The Normal Ch Volume pot was downright scary! Loud scratchy noises with the slightest turn of that pot. Just exercising the pot was frightening. I went to S/B, then exercised the dickens out of the pot, finding that did nothing. So, I pulled the chassis out and moved it to sit atop my Marshall service cradle. I was not impressed with what I saw. Even after liberal spraying of Caig DeOxit 5 into the pot and exercising it, the pot was beyond cleaning that way.
Fender’s design team must have looked at some Mackie mixers and Peavey products, deciding to make use of the multitude of wire jumpers and resistors to span the gap between the main PCB and the front panel PCB. There is absolutely NO WAY to remove this front panel board, even if you could successfully unsolder every wire jumper and resistor without destroying the solder pads, and then get the PCB out. The vertical filter caps at the supply end says NO YOU CAN’T.
[ATTACH=CONFIG]49963[/ATTACH] [ATTACH=CONFIG]49964[/ATTACH] [ATTACH=CONFIG]49965[/ATTACH] [ATTACH=CONFIG]49966[/ATTACH] [ATTACH=CONFIG]49967[/ATTACH]
So, that leaves you with having to remove the main PCB together with the front panel PCB, as it seems that was how the boards were installed. More boards have to be removed first, and a number of transformer wires removed, etc. All of this just to get at a noisy pot???!!!!
My first impression was to write up the Estimate Invoice, pointing out this monumental task, and to find out just how much rental activity have these two amps gotten over the last 4 years? I left this chassis on the bench, moved the cabinet off and put the other amp up on the bench. It had EXACTLY the same problem as this one. AND, just like this amp, the volume pot would NOT quiet down with repeated exercising.
I came back to it a while later, now armed with my smaller Foredom hand grinder & carbide burr, to see what the access was like to reach in and cut the pot legs and support bracket tabs off of the PCB. Then, grabbed my Erem 71AE 45 deg flush cutting dikes, as well as the Erem 503E 45 deg flush cutting dikes, and saw they might be a more tame means to cutting the pot free. Then, I could remove the pot, unsolder the left-over terminal debris, install wires, and then install a new 1M Audio pot with the same 1/4” shaft detail. Not elegant, but seems like the only way to salvage this amp at this point in time.
Fender gets an F on making this amp serviceable!
Any other suggestions?
|Randall||8/2/2018 11:15 PM|
|Two thoughts. First, this is not a Pro Reverb, no matter what the current owners say. Blasphemy!|
Second, I realize I am in a different situation than you as I do not have a boss.
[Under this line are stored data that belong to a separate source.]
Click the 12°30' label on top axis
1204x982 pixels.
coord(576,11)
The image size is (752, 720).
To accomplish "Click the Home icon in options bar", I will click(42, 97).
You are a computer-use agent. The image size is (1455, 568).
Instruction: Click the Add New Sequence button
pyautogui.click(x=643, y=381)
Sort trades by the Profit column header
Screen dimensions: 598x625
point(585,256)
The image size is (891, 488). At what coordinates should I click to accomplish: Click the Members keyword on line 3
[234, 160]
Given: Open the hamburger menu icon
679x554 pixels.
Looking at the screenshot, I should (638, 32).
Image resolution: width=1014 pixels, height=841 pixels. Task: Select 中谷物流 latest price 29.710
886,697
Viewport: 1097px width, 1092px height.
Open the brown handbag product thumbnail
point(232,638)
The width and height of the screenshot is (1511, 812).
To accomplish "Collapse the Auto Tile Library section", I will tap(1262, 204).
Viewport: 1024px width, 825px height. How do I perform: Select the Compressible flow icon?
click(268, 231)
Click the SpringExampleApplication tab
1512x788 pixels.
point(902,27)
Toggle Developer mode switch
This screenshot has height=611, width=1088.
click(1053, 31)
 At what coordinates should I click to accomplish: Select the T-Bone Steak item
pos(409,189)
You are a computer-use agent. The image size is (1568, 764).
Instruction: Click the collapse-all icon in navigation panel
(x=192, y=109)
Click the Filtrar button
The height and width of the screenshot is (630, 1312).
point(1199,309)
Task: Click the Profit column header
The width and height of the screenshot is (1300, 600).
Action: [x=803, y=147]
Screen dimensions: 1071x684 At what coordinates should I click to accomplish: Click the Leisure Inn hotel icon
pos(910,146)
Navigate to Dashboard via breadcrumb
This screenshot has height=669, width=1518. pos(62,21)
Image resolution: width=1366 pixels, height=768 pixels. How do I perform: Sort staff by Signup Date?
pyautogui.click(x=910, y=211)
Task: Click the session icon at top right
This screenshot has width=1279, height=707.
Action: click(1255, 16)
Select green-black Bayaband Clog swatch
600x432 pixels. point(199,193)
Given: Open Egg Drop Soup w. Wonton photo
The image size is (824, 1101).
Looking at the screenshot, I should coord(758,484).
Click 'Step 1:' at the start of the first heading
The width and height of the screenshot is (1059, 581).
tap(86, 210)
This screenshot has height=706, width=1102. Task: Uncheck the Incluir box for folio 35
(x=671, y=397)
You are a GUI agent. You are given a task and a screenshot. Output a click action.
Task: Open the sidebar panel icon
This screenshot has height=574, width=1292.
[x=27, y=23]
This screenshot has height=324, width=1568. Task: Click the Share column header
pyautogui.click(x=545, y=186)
But I would tell the customer what is involved and that unfortunately when your car costs more to repair than it's worth, everyone accepts that it is "totaled". IMHO, the same is true here. If it is going to take me extended time to correct a noisy pot, then I must be paid for it. I used to be charitable about that when it only happened once in a while, but as more and more gear is designed with no service plan considered, I now think it just isn't my fault or my problem. Will I fix it? Yes. But not for less than my rate because I feel bad that my customer bought a crap design.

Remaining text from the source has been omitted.